** WHAT THE TASK ASKS **
Can you repeat word for word everything from "VIP Computers director" down to "as technical skill." in the IT apprenticeships article below?

[[ EXCERPTED TEXT, beginning ]]

With over two million apprenticeships starting in the UK since 2010, more IT companies are starting to offer their own schemes. Jade Burke finds out how beneficial they are and how it can help students break into the IT industry…
Apprenticeships are starting to cause a buzz in the IT industry. With political parties talking up schemes in the run up to the general election, and large tech companies such as Microsoft having their own ones in place, the future is bright for young people. According to Gov.co.uk, since 2010 there have been over two million apprenticeships in England, and now Prime Minister David Cameron wants more. Speaking in Parliament, Cameron said: “The last Parliament saw more than 2.2 million new apprenticeships start, and the Queen’s Speech will help to create three million more.”
Many young people are snapping up apprenticeships as a means to get into an industry and the IT sector is no different, as more and more companies are starting to see the benefits of employing an apprentice.
VIP Computers director Rich Marsden says: “We get to bring people in at an early age who we can mould to do the things that we want them to do.
“They’re enthusiastic without a doubt because we gave them that opportunity and training.”
By acting as an alternative to university, students are able to gain the skills they need whilst earning and learning at the same time. Graham Hunter, VP of skills certification EME at CompTIA, concurs: “Organisations that use apprenticeships get candidates with industry-relevant skills that are learning company culture as well as technical skill.
“For the individual candidate, apprenticeships represent a credible alternative to university, offering quality opportunities to ‘earn and learn’ and apply knowledge and skills."

[[ EXCERPTED TEXT, end ]]
[[ SUPPLIED DATA, beginning ]]

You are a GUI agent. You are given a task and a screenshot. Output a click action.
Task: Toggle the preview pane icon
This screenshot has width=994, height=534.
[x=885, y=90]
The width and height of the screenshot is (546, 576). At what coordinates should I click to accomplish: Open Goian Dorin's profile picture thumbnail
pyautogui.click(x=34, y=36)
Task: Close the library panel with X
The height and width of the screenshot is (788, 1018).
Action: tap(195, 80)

[[ SUPPLIED DATA, end ]]
[[ SUPPLIED DATA, beginning ]]

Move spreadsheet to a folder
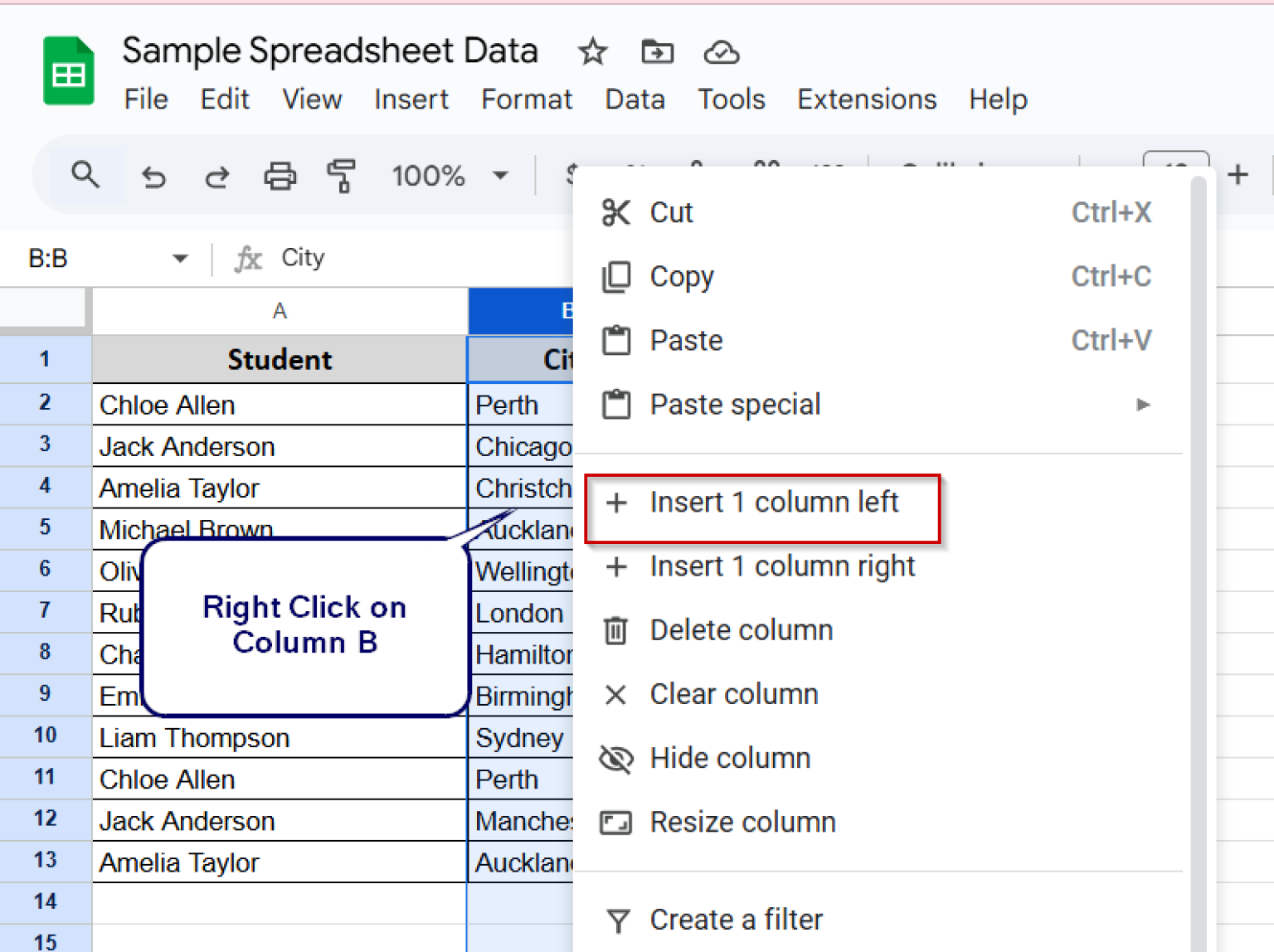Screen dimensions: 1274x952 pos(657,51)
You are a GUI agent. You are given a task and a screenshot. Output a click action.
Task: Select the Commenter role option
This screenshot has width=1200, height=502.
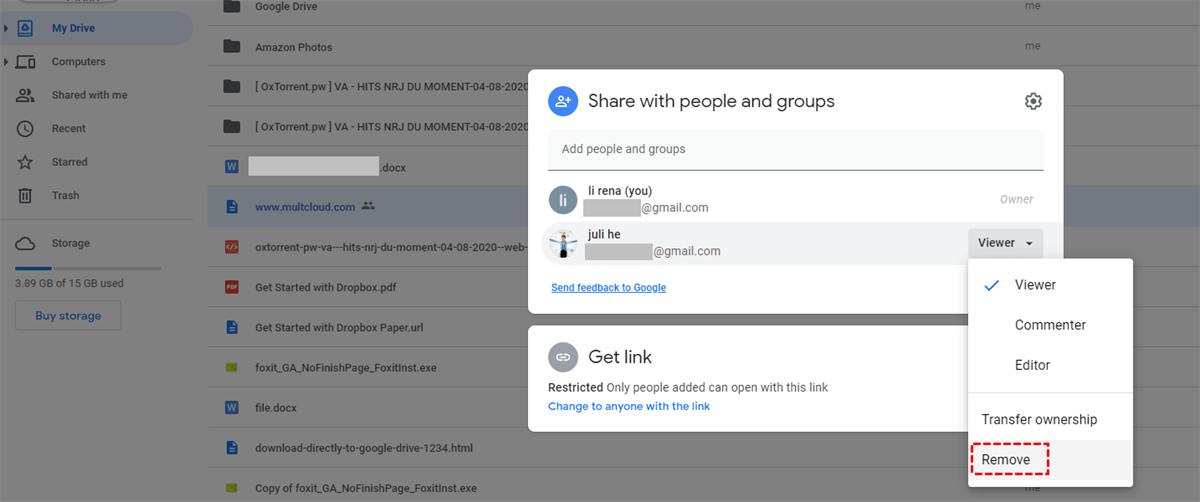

[[ SUPPLIED DATA, end ]]
[[ SUPPLIED DATA, beginning ]]

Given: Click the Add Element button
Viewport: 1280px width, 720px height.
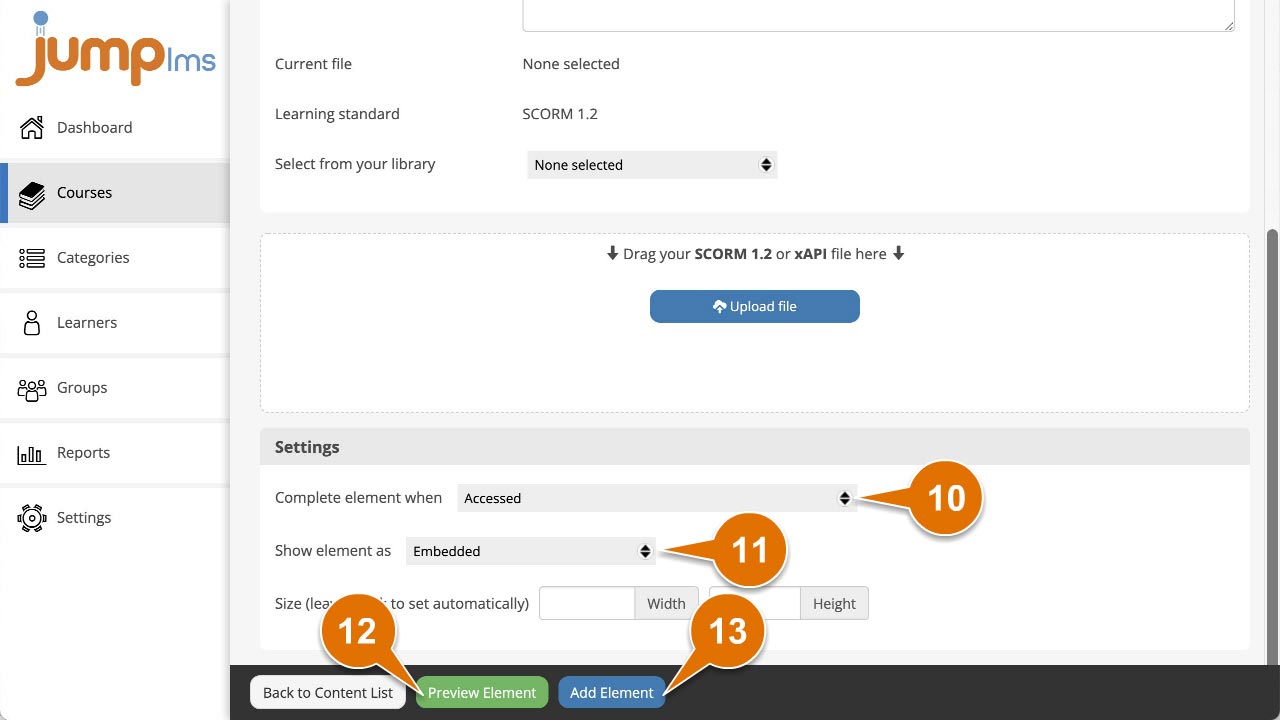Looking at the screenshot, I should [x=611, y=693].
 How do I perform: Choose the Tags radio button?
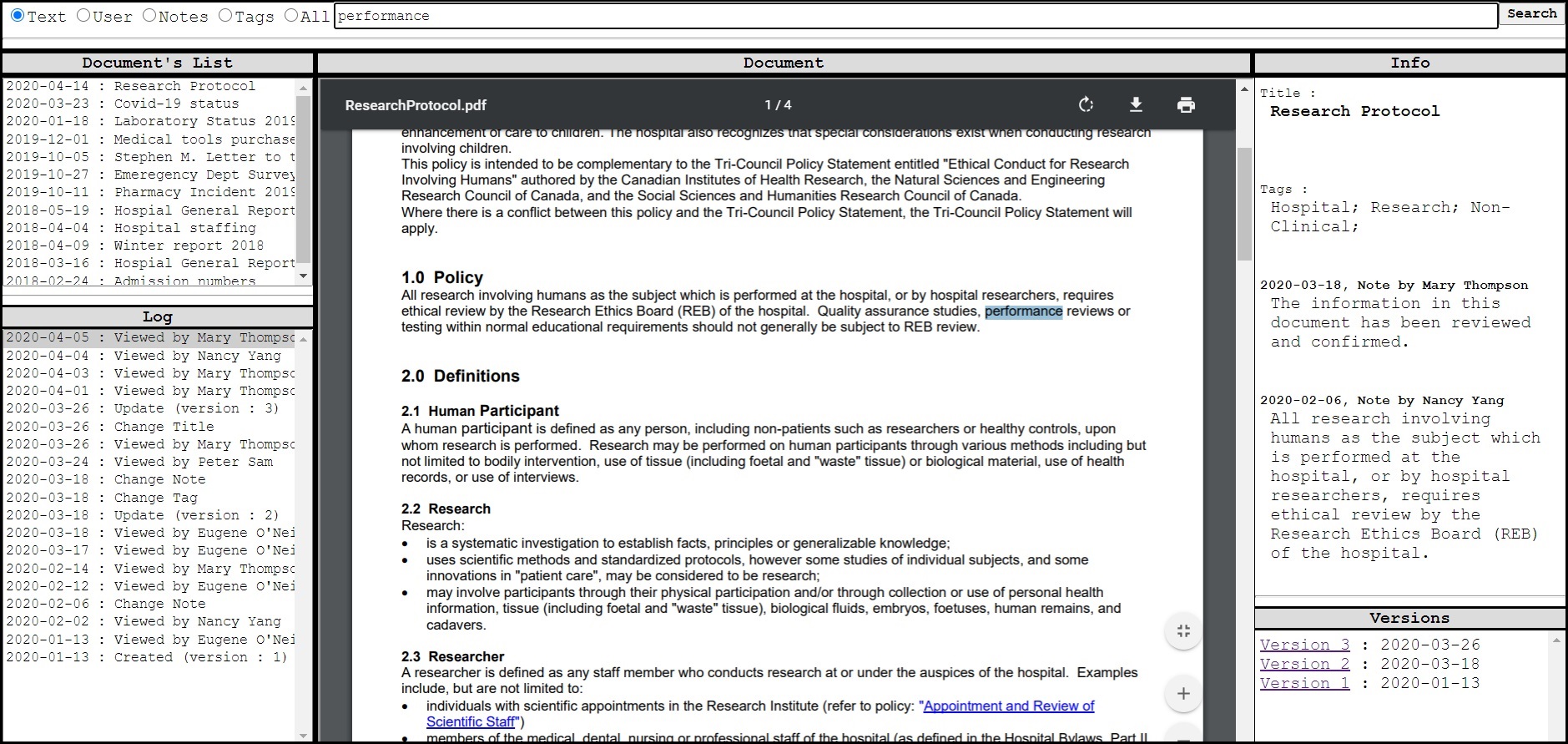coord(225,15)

[[ SUPPLIED DATA, end ]]

** RESPONSE AREA **
VIP Computers director Rich Marsden says: “We get to bring people in at an early age who we can mould to do the things that we want them to do.
“They’re enthusiastic without a doubt because we gave them that opportunity and training.”
By acting as an alternative to university, students are able to gain the skills they need whilst earning and learning at the same time. Graham Hunter, VP of skills certification EME at CompTIA, concurs: “Organisations that use apprenticeships get candidates with industry-relevant skills that are learning company culture as well as technical skill.